Dr. iur. Klaus-Peter Horndasch
Rz. 2146
An erster Stelle im "Unterhaltsranking" steht der Betreuungsunterhalt. Im Grundsatz können die Abstufungen, die der BGH betr. Unterhalt zur "Kernbereichslehre" vorgenommen hat, zur Grundlage herangezogen werden.
1. Stufe: |
Unterhalt wegen Kindesbetreuung gem. § 1570 BGB; grundsätzlich unverzichtbar; |
2. Stufe: |
Alters- und Krankheitsunterhalt gem. §§ 1571, 1572 BGB sowie als vorweggenommener Altersunterhalt der Versorgungsausgleich: ebenfalls hochrangige Einstufung, aber vertraglichen Regelungen zugänglich, besonders bei Ehe- und Vertragsschluss von Ehegatten in fortgeschrittenem Alter mit gesicherter Lebensstellung, bei einer Ehe von kurzer Dauer zwischen wirtschaftlich eigenständigen jüngeren Eheleuten oder dann, wenn die Krankheit bereits bei Eheschließung vorhanden war; |
3. Stufe: |
Unterhalt wegen Erwerbslosigkeit nach § 1573 Abs. 1 u. 4 BGB; eher disponibel, weil schon § 1573 IV BGB das Risiko der Erwerbslosigkeit auf den Berechtigten verlagert; |
4. Stufe: |
Krankenvorsorge- und Altersvorsorgeunterhalt: disponibel; Ausnahme: Zuordnung zum Ausgleich ehebedingter Nachteile; |
5. Stufe: |
Die übrigen Unterhaltstatbestände wie Ausbildungs- (§ 1575 BGB) und Aufstockungsunterhalt (§ 1573 Abs. 2 BGB): am ehesten verzichtbar. |
Rz. 2147
Kürzungen bei nachgeordneten Unterhaltstatbeständen sind deshalb bei gleichzeitiger Unterhaltsverstärkung höherrangiger Bereiche durchaus möglich. Die Rechtsprechung ist insoweit allerdings nicht einheitlich. So hat der BGH entgegen der Auffassung des OLG Celle die Beschränkung auf die Vereinbarung ausschließlich des Betreuungsunterhalts unter Ausschluss aller weiteren Unterhaltstatbestände in einem konkreten Fall akzeptiert.
Solche Konstellationen werden aber immer der Wertung des Einzelfalls unterliegen und damit den Bewertungsmaßstäben, wie sie vom konkreten "Tatrichter" gesehen werden.
Rz. 2148
Soyka erklärt dazu allerdings völlig zu Recht, dass Einzelfallgerechtigkeit den Weg für die Einflussnahme durch die Wertvorstellungen der Richter erst eröffnet:
Zitat
Dadurch wird das Ziel, das durch die Einzelfallgerechtigkeit erreicht werden soll, nämlich eine Lösung zu finden, die genau dem Einzelfall gerecht wird, stark relativiert, weil es nach den Vorstellungen der Richter unterschiedliche Auffassungen gibt, wie diese Lösung auszusehen hat, die den Einzelfallumständen gerecht wird.
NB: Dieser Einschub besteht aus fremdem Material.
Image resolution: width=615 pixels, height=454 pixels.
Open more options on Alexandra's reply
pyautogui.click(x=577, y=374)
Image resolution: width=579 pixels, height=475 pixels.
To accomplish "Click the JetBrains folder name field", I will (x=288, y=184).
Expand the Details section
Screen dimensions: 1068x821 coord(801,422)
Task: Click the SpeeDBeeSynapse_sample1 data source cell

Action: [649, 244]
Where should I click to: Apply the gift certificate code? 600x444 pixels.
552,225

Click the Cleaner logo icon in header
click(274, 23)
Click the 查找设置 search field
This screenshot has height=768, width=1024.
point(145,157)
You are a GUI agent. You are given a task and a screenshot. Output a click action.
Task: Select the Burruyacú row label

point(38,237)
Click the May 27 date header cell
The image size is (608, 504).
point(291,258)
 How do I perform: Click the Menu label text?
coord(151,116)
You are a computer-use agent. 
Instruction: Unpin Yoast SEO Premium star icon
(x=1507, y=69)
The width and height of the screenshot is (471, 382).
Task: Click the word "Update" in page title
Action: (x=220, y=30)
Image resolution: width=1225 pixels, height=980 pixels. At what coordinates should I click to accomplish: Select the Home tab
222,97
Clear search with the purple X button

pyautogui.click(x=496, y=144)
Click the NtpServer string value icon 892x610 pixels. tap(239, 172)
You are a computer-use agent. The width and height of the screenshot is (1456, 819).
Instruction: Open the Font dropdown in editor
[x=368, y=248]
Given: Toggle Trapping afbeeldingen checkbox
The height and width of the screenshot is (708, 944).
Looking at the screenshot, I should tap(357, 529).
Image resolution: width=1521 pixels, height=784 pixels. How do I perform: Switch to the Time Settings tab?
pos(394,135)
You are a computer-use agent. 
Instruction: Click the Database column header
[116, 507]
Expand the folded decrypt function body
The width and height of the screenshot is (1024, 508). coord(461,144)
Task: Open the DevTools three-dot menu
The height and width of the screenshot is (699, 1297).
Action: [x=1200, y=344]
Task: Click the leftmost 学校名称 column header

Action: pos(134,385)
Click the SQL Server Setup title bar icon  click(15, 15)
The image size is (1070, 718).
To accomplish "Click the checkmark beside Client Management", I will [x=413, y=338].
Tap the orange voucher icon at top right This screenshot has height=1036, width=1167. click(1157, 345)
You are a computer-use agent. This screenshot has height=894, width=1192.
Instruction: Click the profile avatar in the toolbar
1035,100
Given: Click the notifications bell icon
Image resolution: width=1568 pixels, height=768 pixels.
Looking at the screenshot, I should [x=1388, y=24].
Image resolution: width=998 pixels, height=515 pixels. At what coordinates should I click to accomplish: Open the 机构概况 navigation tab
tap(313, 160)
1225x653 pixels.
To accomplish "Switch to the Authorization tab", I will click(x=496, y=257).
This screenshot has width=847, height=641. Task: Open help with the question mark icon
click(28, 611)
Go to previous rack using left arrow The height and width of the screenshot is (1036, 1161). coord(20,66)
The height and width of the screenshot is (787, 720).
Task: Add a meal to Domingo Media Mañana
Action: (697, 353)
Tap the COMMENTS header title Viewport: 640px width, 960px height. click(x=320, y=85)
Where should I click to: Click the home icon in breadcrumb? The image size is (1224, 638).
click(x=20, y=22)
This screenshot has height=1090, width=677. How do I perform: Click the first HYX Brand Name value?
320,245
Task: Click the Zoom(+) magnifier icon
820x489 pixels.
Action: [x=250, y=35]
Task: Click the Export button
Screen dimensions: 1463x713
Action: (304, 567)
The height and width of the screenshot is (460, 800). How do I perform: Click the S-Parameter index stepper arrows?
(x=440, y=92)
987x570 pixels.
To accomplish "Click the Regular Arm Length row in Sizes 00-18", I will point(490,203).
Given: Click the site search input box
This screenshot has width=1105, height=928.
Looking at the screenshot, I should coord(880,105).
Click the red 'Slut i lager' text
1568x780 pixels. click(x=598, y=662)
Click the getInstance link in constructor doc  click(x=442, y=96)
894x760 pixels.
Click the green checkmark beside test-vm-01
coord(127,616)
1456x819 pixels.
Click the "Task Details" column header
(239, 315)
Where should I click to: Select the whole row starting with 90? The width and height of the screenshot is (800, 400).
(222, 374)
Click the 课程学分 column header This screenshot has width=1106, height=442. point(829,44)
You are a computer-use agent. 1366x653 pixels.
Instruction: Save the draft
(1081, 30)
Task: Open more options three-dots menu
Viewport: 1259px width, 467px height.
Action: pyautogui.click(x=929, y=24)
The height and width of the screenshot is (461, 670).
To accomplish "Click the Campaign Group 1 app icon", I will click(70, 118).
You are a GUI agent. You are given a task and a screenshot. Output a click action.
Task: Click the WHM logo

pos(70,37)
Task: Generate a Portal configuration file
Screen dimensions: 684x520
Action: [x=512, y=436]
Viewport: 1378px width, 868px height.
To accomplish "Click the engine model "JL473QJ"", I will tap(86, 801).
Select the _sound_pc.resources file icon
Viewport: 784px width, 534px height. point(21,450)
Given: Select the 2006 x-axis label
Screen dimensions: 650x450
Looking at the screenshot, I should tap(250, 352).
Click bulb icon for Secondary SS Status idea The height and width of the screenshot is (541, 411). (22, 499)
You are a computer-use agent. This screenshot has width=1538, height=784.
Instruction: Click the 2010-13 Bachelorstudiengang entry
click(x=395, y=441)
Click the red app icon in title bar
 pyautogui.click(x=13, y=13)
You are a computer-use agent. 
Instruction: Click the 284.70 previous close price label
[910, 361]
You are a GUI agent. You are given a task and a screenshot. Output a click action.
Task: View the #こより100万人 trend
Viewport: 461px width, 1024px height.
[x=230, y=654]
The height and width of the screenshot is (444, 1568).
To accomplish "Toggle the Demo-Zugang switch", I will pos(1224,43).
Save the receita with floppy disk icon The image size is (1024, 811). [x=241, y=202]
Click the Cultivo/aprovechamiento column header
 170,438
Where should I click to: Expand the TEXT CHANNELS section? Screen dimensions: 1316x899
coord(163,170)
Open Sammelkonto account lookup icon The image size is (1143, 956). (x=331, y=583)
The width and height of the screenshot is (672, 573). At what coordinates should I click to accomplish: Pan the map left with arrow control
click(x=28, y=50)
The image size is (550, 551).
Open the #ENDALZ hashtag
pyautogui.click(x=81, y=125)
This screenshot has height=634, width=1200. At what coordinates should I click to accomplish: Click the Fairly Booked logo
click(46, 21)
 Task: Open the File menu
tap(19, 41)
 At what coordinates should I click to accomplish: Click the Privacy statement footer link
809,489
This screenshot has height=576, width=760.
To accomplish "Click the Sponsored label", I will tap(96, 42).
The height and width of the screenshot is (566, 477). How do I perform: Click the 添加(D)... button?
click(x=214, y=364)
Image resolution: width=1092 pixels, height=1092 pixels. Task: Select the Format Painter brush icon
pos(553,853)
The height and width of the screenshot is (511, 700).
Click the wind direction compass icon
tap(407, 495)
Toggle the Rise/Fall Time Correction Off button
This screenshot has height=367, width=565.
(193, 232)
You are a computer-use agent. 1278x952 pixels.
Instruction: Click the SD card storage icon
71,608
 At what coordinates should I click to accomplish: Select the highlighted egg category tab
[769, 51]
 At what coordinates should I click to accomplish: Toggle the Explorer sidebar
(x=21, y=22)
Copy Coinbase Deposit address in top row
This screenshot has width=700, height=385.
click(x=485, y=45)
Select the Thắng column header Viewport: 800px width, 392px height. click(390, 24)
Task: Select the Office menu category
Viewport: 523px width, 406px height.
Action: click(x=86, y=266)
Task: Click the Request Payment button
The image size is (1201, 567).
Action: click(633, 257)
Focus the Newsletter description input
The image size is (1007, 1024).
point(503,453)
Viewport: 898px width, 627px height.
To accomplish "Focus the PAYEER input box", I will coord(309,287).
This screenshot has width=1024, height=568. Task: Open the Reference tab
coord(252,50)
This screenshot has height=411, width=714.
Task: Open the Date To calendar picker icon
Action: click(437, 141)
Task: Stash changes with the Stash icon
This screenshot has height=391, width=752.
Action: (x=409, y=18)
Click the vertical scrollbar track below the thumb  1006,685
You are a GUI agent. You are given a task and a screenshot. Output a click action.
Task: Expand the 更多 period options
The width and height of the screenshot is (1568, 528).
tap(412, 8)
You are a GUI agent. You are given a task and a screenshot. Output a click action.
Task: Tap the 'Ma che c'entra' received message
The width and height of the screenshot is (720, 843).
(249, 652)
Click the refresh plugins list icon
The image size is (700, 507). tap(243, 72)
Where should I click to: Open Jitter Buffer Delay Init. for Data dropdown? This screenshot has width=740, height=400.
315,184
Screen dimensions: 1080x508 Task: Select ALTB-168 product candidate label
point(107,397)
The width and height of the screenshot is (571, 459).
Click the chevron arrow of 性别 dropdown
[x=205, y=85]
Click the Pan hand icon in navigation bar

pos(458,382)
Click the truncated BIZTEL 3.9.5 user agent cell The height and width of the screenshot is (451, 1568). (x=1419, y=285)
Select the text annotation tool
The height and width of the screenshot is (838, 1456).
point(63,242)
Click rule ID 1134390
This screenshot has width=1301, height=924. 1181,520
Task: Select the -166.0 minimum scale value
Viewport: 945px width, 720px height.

Dies bedeutet für den beratenden Rechtsanwalt, sehr intensiv zu prüfen, ob eine von den Beteiligten vorgesehene Konstellation unbedenklich ist und im Falle von Bedenken in aller Deutlichkeit hierauf hinzuweisen oder aber sich die Freistellung von jeglicher Haftung für den konkreten Sachverhalt attestieren zu lassen.
Rz. 2149
Hinweis
Eine solche Freistellung ist aber nur dann wirksam, wenn sie den zugrunde liegenden Sachverhalt, die rechtlichen oder tatsächlichen Bedenken und die möglichen Gefahren konkret beschreibt.